Passage
***

Well, we made it, League of Legends fans. It’s December of 2018, and that means the end of another year playing, watching, and following one of the most popular PC games in the world. This year was, without a doubt, one of the most eventful years in the game’s near-decade of existence.
Riot found itself in the middle of scandal, after scandal, after scandal, highlighted by an earth-shattering report of sexism running rampant throughout the company’s hierarchy. There was streamer drama, players breaking into cross-dressing cosplay, the start of franchising in North America and China, and a gigantic, building-sized mural on display in downtown Los Angeles. All in all, it’s hard to remember that all of it happened in the same year, but here we are.
Reflecting, though, reveals that certain people were at the center of most of the year’s many events. Whether it was within the realm of esports, the game, or beyond, certain individuals are to thank for everything that happened. So here are the nine most influential streamers, players, and everything else from the wide world of League in 2018, ranked by how heavy of an impact they had on the community at large.
9) Matthew “Nadeshot” Haag
Nadeshot was, prior to 2018, most known for his long and tenured career as an FPS pro player, particularly in Call of Duty. This year, however, his dream of building his brand, 100 Thieves, into something larger than life and completely new to the realm of esports became a reality. And now, that’s what he’s famous for.
Whether his brand-new League team was running through the playoffs, qualifying for Worlds, or caught in a controversy with William “Meteos” Hartman or Cody Sun, it was hard to look anywhere without seeing the 100 Thieves founder or hearing his name, for better or for worse. He also started a line of clothing on his brand’s merch shop, which sells out very rapidly every time new pieces are added.
The geography hoodie, windbreaker, and more, are all now instantly recognizable throughout the esports and League community, and are even worn by pro athletes like Josh Hart of the NBA’s Los Angeles Lakers. The success and popularity that 100 Thieves and even its YouTube series, The Heist, have raised put Nadeshot on our list above all other team owners. Earning a hefty hunk of Series A funding from Drake (Yes, that Drake)? That’s just the icing on the cake.
8) Lee “Faker” Sang-hyeok
Faker had one hell of a tough year. He hadn’t fallen so hard since 2014, the only other year in his career that he and his team SK Telecom T1 didn’t qualify for Worlds. So why, despite those uncharacteristic failures, is Faker still on our list? Well, because Worlds qualifier or not, people just can’t stop talking about him.

***

Recorded data
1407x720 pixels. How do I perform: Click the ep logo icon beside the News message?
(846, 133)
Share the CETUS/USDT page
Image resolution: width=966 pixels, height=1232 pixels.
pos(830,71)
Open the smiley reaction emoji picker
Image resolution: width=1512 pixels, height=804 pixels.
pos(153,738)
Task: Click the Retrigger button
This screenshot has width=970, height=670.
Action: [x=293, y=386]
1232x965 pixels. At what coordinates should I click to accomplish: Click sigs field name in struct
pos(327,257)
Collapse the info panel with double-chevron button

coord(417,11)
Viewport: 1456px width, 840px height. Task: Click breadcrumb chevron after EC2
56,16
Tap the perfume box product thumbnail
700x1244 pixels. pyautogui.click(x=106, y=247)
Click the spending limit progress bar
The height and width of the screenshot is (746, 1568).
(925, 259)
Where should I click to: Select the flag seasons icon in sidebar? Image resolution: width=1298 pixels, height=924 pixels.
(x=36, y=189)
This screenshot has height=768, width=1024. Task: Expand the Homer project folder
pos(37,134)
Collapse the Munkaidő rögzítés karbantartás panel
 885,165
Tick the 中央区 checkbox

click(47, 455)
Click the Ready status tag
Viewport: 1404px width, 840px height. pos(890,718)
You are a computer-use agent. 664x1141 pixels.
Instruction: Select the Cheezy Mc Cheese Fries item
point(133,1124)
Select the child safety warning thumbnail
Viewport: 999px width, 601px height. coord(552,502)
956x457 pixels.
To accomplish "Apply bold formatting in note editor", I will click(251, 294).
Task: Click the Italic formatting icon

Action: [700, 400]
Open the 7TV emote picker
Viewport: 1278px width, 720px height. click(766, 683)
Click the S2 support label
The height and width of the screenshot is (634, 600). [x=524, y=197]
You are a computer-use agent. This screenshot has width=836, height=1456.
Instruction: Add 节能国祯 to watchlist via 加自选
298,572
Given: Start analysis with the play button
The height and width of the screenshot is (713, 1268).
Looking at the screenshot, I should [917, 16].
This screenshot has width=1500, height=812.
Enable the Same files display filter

***

Required work
a – Output as a JSON list of strings everything in the entries from the line containing "You are a computer-use agent. 664x1141" down to the line containing "will click(251, 294).", one string per line and with blank lines omitted.
b – Write the next part of the League of Legends ranking, picking up after its last sentence.
The entries have nothing to do with the text.

Task results
a –
[
  "You are a computer-use agent. 664x1141 pixels.",
  "Instruction: Select the Cheezy Mc Cheese Fries item",
  "point(133,1124)",
  "Select the child safety warning thumbnail",
  "Viewport: 999px width, 601px height. coord(552,502)",
  "956x457 pixels.",
  "To accomplish \"Apply bold formatting in note editor\", I will click(251, 294)."
]

b –
Every week in the LCK, despite teams like KT Rolster walking all over SKT, the questions fans and analysts around the world kept asking were, “Can Faker come back?” “Is this the end of SKT?” “How can they salvage the year?” “Is Faker still the best player in the world?” He was the center of attention in Korea, and still one of the only Korean players instantly recognizable by foreign fans, despite his team being dragged through the mud all year long.
We’d be lying if we said he didn’t still have a massive impact on the community, even if it might have been a more significant impact had his team performed well. Whether or not you think you know the answers to the questions we just rattled off, those questions were still asked, and they were asked damn near constantly.
7) Jian “Uzi” Zi-Hao
Like Faker, Uzi also had a rough year, but in a completely different sense. He is, for all intents and purposes, the face of the LPL—and that’s even after being upstaged by rivals Invictus Gaming at Worlds. He was on track to finally deliver the LPL to salvation and finish off the perfect year after winning two LPL titles and MSI. All he had to do was win Worlds, a tournament in which he and RNG were projected as favorites.
Well, assuming you know what happened already, the LPL were delivered to salvation, but not by RNG or Uzi. Instead, it was IG that sealed the deal, and RNG couldn’t even make it past the EU LCS’ G2 Esports in the quarterfinals.
Still, despite the depressing ending, Uzi still had an overall extremely successful year. He even became the center of NBA superstar LeBron James’ new “Dribble &” campaign within esports, sporting his own Nike shirt that says “Dribble & Carry.” Sure, he may not have won or found any semblance of success at Worlds, but he’s still a part of a major mainstream campaign with one of the world’s most famous sports brands and athletes.
And he’s still really, really good at League. That has to count for something.
6) Eefje “Sjokz” Depoortere
As Uzi has become the face of the LPL, Sjokz has become the face of League esports in Europe. See, we would’ve said EU LCS right there, but that’s not what it’s called anymore, is it? It’s the LEC now, and although Sjokz isn’t solely working for Riot anymore and has joined as a freelance host/interviewer/analyst/whatever else she has in her seemingly endless toolkit, we don’t expect that to change anytime soon.
In 2018, Sjokz had arguably one of the best years of her career, speaking strictly from an accomplishment and influence perspective. She’s racked up around a million total followers across Instagram and Twitter, she hosted part of the World Championship and the Mid-Season Invitational for Riot Games, and she won The Game Awards’ 2018 Esports Host of the Year against competition such as Paul “RedEye” Chaloner and Alex “Goldenboy” Mendez.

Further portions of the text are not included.